An analog-to-digital conversion unit that converts analog audio signals collected by a microphone array composed of M microphones (M is an integer of 2 or more) at a position r into a digital audio signal;
A frequency domain converter for converting each of the digital audio signals from the time domain to the frequency domain;
A correlation matrix calculator that generates and outputs an M × M correlation matrix representing the correlation between the digital audio signals converted into the frequency domain;
The correlation matrix is decomposed into an eigenvalue matrix that is a diagonal matrix having the squares of M eigenvalues as diagonal elements and an eigenvector matrix composed of M eigenvectors corresponding to the eigenvalues.

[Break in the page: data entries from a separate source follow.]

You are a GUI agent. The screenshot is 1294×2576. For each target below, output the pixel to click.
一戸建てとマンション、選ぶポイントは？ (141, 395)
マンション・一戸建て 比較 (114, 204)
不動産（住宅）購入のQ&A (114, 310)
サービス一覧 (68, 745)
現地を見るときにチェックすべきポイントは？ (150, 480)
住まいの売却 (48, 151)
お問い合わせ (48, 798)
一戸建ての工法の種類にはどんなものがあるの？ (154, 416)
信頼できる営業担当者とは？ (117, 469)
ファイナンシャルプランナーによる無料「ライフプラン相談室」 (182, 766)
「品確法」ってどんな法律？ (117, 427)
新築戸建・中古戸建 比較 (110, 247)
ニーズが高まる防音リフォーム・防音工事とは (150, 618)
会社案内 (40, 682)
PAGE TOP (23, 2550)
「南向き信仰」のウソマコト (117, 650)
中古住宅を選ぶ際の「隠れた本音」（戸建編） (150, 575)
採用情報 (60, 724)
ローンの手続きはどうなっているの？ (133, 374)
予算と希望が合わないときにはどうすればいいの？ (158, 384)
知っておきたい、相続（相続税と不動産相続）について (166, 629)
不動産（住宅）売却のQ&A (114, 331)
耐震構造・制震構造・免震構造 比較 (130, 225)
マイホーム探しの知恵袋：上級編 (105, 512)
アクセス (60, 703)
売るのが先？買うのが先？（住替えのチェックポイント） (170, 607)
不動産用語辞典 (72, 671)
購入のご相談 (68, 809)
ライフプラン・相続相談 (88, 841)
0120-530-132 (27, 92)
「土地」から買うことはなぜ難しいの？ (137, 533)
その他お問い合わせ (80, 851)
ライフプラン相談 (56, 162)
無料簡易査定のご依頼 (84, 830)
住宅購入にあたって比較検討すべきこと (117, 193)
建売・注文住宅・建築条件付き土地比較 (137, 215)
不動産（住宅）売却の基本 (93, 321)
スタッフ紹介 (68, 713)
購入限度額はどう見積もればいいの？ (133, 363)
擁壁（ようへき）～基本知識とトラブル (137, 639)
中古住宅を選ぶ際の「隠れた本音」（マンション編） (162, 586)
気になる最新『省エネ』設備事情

An eigenvalue decomposition unit that outputs an eigenvector corresponding to the largest eigenvalue among eigenvalues (hereinafter referred to as “first eigenvector”);
A first eigenvector averaging processing unit that outputs an averaged first eigenvector by taking a frequency average for the first eigenvector obtained for each frequency;
From the averaged first eigenvector and the model averaged first eigenvector prepared in advance for each of a plurality of speech directions θ _j (j = 1, 2,..., N, N ≧ 2) at the position r, A left / right cost calculator that calculates and outputs a direction determination cost for each utterance direction θ _j , and
An utterance direction determination unit that determines whether θ _j having the smallest left-right direction determination cost corresponds to the left direction or the right direction with respect to the microphone array and outputs a determination result;
An utterance direction estimation device comprising:

In the utterance direction estimation device according to claim 1,
The averaged first eigenvector is obtained by calculating a feature value representing similarity of acoustic propagation characteristics independent of frequency for each of the M elements constituting the first eigenvector, and then taking a frequency average for the feature value. The utterance direction estimation device obtained by

An AD conversion step for converting analog audio signals collected by a microphone array comprising M microphones (M is an integer of 2 or more) at a position r into a digital audio signal;
A frequency domain transforming step for transforming each digital audio signal from the time domain to the frequency domain;
A correlation matrix calculation step of generating and outputting an M × M correlation matrix representing a correlation between the digital audio signals converted into the frequency domain;
The correlation matrix is decomposed into an eigenvalue matrix, which is a diagonal matrix having the squares of M eigenvalues as diagonal elements, and an eigenvector matrix composed of M eigenvectors corresponding to the eigenvalues. An eigenvalue decomposition step for outputting an eigenvector corresponding to the largest eigenvalue (hereinafter referred to as “first eigenvector”);
A first eigenvector averaging process step of outputting an averaged first eigenvector by taking a frequency average for the first eigenvector obtained for each frequency;
From the averaged first eigenvector and the model averaged first eigenvector prepared in advance for each of a plurality of speech directions θ _j (j = 1, 2,..., N, N ≧ 2) at the position r, the left-right direction A left-right cost calculation step for calculating and outputting a determination cost for each utterance direction θ _j ;
An utterance direction determination step of determining whether θ _j having the smallest left-right direction determination cost corresponds to the left direction or the right direction with respect to the microphone array, and outputs a determination result;
Utterance direction estimation method.

In the speech direction estimation method according to claim 3,
The averaged first eigenvector is obtained by calculating a feature value representing similarity of acoustic propagation characteristics independent of frequency for each of the M elements constituting the first eigenvector, and then taking a frequency average for the feature value. The utterance direction estimation method obtained by

A program for causing a computer to function as the apparatus according to claim 1.